Article.

----------

Reputation: 1013
I'm trying to redirect some of the standard output to a text file, and some other to the command prompt.
I'm currently outputting all of it to a file, but I'd like to output some to the command prompt, so I can know at least (get some hits), on what's been recorded (since it takes like 10 minutes to run this code)
This is what I'm doing;
FILE *stream ;
std::stringstream ss;
ss << "K_file.txt";
if((stream = freopen(ss.str().c_str(), "w", stdout)) == NULL)
exit(-1);
std::cout<<"blah blah blah...";
Edit based on comment;
'some' is part of the code where I would like to explicitly specify, example;
for(int i = 0; i<1000; i++)
{
std::cout<<"I would like this to go to the file - since it's detailed";
}
std::cout<<"loop finished - I would like this to go to the command prompt";
This might not be the best example but I hope you get the point.
Upvotes: 0
Views: 1203
Reputation: 52107
You could "abuse" standard output and standard error stream for that. For example:
#include <iostream>
void main() {
std::cout << "standard output";
std::cerr << "standard error";
}
Now, if you redirect just the standard error to file...
your_program.exe 2> file.txt
...you'll get "standard output" in console window and "standard error" in file.txt
.

----------

Given records.

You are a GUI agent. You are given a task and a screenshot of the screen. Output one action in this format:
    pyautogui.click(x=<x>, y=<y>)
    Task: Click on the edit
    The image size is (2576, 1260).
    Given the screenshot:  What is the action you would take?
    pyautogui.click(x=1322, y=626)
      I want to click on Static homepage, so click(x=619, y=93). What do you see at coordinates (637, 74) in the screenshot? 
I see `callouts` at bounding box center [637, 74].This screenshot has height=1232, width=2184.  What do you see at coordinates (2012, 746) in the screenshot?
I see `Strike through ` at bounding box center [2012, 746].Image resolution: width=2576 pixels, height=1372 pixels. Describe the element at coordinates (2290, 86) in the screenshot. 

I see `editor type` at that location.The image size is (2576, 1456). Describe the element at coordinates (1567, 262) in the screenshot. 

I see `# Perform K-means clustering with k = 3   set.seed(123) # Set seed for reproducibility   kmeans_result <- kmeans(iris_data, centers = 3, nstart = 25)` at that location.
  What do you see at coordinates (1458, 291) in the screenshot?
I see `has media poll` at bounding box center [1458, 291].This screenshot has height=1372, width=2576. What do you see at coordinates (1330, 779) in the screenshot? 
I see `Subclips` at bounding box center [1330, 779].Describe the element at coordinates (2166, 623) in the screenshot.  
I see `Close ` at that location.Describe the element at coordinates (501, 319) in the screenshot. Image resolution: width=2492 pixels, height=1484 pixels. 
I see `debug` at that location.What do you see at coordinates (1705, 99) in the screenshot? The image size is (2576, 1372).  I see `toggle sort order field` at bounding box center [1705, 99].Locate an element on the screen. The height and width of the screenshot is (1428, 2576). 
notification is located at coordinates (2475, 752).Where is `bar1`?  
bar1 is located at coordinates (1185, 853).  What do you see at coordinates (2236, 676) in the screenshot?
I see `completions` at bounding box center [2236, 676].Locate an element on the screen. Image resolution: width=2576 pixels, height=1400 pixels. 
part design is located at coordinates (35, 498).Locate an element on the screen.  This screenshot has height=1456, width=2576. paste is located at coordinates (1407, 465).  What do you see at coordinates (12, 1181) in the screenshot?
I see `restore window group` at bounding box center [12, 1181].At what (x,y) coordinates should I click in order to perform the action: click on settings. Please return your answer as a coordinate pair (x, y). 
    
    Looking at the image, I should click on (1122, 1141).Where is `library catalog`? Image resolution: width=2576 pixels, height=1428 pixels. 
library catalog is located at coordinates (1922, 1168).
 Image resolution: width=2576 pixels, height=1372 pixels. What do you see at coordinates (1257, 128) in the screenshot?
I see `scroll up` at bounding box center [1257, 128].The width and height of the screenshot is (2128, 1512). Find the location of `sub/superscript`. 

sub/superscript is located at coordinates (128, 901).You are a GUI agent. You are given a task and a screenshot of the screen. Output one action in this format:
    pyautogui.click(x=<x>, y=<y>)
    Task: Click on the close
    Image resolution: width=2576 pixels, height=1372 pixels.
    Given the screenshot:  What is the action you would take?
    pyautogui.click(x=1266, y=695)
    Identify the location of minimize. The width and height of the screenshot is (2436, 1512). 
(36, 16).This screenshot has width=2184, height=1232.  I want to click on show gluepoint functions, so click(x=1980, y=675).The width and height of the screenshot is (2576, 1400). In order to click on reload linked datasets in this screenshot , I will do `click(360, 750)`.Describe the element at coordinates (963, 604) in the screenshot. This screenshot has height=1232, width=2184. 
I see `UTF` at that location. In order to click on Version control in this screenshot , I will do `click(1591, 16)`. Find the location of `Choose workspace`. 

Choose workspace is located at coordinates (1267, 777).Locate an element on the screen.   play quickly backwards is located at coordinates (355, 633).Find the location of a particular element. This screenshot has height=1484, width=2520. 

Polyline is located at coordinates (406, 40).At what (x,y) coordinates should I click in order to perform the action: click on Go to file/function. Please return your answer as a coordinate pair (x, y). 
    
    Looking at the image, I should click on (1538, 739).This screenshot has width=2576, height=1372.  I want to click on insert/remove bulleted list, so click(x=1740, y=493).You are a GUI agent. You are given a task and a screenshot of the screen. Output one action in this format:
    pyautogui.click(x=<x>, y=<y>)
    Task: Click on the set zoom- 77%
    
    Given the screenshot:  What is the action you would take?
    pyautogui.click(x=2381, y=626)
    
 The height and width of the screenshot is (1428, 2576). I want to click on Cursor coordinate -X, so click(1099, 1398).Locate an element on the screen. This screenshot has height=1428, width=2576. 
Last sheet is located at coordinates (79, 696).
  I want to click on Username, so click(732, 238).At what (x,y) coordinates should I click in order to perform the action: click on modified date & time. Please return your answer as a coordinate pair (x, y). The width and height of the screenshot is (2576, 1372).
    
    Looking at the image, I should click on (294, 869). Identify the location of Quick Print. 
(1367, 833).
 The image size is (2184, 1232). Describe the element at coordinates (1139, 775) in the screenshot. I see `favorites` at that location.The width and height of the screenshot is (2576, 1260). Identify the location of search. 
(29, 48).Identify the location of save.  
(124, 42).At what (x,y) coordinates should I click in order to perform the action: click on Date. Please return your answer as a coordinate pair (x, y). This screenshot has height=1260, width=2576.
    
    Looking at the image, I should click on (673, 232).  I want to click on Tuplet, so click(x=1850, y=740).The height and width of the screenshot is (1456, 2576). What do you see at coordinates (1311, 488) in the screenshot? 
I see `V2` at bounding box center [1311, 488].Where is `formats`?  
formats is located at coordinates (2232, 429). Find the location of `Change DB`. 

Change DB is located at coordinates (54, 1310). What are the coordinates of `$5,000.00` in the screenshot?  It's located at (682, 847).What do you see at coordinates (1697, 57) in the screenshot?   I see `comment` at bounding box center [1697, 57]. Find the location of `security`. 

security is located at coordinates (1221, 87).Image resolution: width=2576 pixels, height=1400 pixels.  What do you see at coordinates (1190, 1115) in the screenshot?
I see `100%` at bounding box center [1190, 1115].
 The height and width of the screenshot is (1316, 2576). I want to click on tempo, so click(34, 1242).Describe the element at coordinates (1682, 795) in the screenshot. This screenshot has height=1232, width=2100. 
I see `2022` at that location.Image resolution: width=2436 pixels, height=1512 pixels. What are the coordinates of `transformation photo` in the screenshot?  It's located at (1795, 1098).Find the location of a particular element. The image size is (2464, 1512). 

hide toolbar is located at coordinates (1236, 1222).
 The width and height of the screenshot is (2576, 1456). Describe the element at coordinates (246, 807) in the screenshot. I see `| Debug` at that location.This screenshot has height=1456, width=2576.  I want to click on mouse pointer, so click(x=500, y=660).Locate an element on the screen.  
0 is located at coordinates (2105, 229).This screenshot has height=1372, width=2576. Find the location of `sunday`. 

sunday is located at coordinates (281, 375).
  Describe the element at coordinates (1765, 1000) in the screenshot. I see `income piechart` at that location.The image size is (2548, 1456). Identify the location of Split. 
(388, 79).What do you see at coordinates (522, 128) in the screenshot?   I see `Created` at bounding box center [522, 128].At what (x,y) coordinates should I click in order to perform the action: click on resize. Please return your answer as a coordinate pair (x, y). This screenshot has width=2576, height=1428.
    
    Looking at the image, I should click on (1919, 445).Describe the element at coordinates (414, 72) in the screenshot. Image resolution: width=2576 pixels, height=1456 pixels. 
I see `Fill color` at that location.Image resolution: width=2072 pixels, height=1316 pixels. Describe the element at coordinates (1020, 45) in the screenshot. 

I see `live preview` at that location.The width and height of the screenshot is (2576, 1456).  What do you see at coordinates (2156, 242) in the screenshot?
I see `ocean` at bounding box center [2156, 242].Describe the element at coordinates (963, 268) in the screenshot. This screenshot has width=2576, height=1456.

----------

Exercises.
(A) Rewrite the question's paragraph beginning "I'm currently outputting all of it to a file" in a single shorter sentence that keeps its main facts.
(B) List every string literal that the output-redirection question and answer send to std::cout.
(C) Pick up the discussion of redirecting C++ output and continue it from where it stops.
The records have no role in this work.

Answers to the problems.
(A) All output currently goes to a file, but the writer wants some of it shown in the command prompt to see what has been recorded, since the code takes about 10 minutes to run.

(B)
- "blah blah blah..."
- "I would like this to go to the file - since it's detailed"
- "loop finished - I would like this to go to the command prompt"
- "standard output"

(C)
(NOTE: This is Windows redirection syntax - I'm sure you'll have no trouble doing redirection on other OSes if you need to.)
Upvotes: 3
Reputation: 32240
I think this might help:
#include <fstream>
#include <iostream>
class stream_redirector {
public:
stream_redirector(std::ostream& dst, std::ostream& src)
: src(src), sbuf(src.rdbuf())
{
src.rdbuf(dst.rdbuf());
}
~stream_redirector() {
src.rdbuf(sbuf);
}
private:
std::ostream& src;
std::streambuf* const sbuf;
};
int main() {
std::ofstream log("log.txt");
std::cout << "Written to console." << std::endl;
{
// We redirect std::cout to log.
stream_redirector redirect(log, std::cout);
std::cout << "Written to log file" << std::endl;
// When this scope ends, the destructor will undo the redirection.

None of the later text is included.